There is no doubt we live in an extroverted society; there tends to be a greater value placed on being social, outgoing and gregarious. I have noticed in my practice that often times when I mention to someone the possibility that they might be a tad more on the introverted end of the scale, there is almost a look of doubt on their faces. The reality about introversion that it is not about being reclusive or hermit-like and it is not about “hating people.” The biggest difference between an introvert and an extrovert is where they get their energy. Introverts get it from within and extroverts get it from other people.
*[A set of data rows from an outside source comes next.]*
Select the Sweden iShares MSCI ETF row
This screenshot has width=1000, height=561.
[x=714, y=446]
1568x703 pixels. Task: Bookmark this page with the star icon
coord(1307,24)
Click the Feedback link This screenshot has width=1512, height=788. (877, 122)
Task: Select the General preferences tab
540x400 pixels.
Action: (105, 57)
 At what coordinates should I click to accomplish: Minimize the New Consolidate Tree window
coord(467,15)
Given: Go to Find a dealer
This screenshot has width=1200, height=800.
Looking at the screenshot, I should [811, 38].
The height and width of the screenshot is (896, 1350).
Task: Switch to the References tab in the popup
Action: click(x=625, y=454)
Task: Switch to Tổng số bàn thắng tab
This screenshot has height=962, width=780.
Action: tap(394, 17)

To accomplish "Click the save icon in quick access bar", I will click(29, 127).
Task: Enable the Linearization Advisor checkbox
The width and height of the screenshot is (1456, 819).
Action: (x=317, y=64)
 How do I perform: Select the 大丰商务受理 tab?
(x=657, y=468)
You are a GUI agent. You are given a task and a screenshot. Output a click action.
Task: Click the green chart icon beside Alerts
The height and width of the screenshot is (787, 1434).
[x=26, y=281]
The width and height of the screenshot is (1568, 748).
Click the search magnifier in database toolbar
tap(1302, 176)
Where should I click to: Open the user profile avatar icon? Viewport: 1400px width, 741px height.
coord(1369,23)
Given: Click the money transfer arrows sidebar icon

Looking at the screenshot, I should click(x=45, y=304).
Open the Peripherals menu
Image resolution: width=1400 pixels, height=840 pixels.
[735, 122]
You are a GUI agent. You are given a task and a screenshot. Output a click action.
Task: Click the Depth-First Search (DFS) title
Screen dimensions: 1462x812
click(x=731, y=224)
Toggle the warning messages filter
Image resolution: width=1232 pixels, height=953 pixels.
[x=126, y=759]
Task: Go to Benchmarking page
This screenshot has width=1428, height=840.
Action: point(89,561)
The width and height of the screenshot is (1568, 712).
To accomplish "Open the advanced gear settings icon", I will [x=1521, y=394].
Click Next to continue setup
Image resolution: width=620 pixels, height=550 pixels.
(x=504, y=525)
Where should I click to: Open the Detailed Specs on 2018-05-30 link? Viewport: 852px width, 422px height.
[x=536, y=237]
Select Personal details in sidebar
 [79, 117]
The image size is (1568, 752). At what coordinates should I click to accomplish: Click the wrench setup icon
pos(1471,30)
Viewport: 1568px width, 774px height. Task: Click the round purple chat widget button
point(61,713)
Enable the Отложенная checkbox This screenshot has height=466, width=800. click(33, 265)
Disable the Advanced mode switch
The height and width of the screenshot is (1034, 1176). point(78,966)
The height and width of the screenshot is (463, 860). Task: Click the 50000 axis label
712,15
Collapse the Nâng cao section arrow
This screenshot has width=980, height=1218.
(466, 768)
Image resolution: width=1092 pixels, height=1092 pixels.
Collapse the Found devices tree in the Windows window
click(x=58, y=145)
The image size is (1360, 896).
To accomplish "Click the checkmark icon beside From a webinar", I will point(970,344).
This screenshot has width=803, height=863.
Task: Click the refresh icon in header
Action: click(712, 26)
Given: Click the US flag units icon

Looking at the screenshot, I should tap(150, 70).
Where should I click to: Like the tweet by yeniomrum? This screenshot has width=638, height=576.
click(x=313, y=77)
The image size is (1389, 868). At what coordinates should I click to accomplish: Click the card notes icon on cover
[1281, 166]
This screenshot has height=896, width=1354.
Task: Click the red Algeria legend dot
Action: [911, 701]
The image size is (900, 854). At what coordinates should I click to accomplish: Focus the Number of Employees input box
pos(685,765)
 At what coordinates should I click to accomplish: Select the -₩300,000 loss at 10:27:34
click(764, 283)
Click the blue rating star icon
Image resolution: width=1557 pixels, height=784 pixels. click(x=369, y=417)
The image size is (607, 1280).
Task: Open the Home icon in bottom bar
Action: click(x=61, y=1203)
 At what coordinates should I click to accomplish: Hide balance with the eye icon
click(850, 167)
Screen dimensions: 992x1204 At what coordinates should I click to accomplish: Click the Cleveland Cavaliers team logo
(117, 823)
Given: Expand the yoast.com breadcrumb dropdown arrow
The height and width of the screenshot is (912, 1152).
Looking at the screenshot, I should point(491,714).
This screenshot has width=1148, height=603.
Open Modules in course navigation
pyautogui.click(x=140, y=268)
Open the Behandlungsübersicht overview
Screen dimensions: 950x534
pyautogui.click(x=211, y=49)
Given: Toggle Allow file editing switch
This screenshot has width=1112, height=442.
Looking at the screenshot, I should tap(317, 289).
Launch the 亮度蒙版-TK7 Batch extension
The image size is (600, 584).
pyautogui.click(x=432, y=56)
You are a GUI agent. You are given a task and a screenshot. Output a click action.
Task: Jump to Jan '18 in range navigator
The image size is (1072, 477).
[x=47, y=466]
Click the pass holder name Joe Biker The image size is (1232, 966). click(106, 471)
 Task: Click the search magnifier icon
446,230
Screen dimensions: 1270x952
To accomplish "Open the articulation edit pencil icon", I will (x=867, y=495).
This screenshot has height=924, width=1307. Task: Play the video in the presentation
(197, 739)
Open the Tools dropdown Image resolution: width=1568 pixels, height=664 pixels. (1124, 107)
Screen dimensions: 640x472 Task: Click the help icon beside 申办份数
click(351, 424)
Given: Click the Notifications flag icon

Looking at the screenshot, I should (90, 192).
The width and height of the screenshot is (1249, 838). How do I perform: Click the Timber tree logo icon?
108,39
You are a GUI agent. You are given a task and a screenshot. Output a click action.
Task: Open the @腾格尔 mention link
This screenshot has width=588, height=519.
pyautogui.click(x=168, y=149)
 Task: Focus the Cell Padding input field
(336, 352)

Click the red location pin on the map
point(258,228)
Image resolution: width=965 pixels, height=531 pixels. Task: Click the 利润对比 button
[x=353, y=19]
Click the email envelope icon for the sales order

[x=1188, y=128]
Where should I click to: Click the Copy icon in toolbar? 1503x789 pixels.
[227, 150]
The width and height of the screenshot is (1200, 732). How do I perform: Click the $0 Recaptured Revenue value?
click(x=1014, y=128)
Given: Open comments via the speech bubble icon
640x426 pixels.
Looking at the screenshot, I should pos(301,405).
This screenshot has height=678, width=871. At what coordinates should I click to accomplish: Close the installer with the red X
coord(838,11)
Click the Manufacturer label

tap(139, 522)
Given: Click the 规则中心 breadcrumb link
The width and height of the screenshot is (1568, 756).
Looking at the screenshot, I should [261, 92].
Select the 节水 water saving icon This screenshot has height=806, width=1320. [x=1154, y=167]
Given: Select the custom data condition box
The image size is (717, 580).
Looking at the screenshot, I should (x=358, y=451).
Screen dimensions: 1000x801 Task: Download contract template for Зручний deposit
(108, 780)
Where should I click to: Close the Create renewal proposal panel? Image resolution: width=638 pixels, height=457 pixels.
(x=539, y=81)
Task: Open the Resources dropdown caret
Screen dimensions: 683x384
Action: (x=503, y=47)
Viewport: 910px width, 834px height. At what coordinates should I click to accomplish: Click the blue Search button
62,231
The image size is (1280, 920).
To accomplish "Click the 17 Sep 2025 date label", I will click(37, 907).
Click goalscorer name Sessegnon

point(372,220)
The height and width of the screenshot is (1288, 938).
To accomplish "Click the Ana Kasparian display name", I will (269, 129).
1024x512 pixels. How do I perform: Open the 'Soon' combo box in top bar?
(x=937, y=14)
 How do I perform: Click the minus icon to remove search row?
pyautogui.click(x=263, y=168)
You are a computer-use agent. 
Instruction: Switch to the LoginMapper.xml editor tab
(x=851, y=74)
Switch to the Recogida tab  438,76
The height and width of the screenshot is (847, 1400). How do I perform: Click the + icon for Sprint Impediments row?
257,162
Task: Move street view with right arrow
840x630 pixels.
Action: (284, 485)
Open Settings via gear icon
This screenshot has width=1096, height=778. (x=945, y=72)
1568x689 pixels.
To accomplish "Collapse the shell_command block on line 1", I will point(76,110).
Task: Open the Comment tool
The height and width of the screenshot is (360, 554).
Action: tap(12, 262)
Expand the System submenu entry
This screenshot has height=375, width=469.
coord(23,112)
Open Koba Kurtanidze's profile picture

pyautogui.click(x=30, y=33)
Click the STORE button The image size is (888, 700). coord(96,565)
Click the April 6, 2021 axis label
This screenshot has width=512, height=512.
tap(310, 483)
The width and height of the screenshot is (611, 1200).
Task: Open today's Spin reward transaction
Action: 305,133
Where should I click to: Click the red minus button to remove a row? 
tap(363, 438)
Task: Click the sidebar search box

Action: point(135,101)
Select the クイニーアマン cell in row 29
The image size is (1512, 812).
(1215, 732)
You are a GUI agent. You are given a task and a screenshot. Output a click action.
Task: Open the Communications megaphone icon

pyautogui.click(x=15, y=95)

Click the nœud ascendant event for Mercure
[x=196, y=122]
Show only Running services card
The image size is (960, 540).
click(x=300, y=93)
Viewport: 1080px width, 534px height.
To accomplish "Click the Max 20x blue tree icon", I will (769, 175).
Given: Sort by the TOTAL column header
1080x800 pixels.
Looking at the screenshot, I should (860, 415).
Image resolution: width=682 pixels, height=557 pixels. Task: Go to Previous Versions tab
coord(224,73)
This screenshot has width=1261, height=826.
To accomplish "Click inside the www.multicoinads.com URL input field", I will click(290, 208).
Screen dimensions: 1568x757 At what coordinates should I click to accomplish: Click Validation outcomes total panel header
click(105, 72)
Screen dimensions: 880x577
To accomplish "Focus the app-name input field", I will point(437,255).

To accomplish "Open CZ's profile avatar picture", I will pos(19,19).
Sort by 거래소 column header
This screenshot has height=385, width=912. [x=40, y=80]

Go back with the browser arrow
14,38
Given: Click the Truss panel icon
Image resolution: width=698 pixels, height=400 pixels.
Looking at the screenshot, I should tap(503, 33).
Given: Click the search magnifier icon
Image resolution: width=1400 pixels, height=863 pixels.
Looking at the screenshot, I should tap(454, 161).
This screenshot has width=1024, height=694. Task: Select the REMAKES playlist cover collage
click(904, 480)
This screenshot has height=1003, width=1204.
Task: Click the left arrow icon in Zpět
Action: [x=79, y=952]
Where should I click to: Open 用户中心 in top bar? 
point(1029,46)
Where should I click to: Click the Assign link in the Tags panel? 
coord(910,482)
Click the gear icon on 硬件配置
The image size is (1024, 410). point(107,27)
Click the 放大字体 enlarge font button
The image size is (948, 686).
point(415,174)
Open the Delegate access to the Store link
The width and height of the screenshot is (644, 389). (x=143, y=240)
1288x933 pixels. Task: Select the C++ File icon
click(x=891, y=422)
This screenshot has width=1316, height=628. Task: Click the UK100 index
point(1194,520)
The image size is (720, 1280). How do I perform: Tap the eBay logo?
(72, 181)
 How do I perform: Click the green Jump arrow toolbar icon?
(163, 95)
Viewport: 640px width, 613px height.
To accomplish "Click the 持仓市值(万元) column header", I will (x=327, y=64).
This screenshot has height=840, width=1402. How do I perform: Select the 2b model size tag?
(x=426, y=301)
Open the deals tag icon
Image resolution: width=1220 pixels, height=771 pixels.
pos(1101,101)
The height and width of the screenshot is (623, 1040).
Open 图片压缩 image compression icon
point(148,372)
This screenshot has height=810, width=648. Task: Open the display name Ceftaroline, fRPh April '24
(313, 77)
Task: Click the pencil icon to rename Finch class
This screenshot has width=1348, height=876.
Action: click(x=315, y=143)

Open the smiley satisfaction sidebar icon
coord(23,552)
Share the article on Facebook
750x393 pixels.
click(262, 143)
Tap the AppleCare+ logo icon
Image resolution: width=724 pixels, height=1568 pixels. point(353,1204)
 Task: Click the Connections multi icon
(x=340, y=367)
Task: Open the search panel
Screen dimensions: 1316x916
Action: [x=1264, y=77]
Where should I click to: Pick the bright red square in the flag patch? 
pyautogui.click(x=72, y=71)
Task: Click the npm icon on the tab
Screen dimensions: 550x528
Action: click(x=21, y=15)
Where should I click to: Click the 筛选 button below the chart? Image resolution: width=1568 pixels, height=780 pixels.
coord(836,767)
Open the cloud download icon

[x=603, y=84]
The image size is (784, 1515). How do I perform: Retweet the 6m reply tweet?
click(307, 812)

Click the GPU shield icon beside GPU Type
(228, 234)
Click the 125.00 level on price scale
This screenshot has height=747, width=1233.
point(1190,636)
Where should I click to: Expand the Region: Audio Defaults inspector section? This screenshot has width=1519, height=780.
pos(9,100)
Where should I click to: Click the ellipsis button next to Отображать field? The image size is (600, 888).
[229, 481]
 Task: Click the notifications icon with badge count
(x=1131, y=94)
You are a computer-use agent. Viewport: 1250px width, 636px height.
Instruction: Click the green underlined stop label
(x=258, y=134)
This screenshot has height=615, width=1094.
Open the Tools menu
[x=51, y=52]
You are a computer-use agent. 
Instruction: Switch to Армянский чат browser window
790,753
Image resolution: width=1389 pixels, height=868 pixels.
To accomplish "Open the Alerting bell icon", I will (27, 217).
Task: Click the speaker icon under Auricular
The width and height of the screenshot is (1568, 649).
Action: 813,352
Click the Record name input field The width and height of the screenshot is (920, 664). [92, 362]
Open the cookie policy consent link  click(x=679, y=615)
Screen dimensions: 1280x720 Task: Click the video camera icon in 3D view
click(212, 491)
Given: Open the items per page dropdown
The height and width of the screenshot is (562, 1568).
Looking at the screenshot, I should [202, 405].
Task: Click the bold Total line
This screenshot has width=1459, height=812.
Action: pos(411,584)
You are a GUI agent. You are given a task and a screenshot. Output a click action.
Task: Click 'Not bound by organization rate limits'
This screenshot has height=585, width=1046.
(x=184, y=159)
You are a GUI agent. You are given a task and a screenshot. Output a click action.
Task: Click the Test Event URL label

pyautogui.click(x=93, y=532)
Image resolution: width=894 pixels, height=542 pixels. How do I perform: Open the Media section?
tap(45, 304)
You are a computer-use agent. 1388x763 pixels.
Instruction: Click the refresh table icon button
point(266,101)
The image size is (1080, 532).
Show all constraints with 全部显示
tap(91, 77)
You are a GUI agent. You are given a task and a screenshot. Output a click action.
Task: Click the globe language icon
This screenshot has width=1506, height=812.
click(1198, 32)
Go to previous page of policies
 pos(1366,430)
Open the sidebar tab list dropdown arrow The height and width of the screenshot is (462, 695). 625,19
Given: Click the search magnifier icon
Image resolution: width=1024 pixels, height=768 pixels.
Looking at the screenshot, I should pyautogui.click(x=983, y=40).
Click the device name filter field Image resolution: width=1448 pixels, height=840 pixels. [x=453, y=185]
This is why a person at a party who tends to be more introverted, will be looking at their watch at midnight thinking “Okay time to go; I need some home time” whereas the extrovert will be staying until the lights go out. 😊
Introverts internalize more (can think about something for days), tends to dislike small talk, avoids confrontation, doesn’t like being the center of attention and wishes they could be quicker on their feet when it comes to needing a swift verbal response. They also tend to be empathic, thorough and can manage silence well. Introversion is also a temperament quality; we tend to be born with those tendencies, and will look to skill building and understanding versus trying to change who we are.
If you are interested in learning more about introversion, two great books worth mentioning: “The Introvert Advantage” by Marti Olsen Laney and “Quiet” by Susan Cain.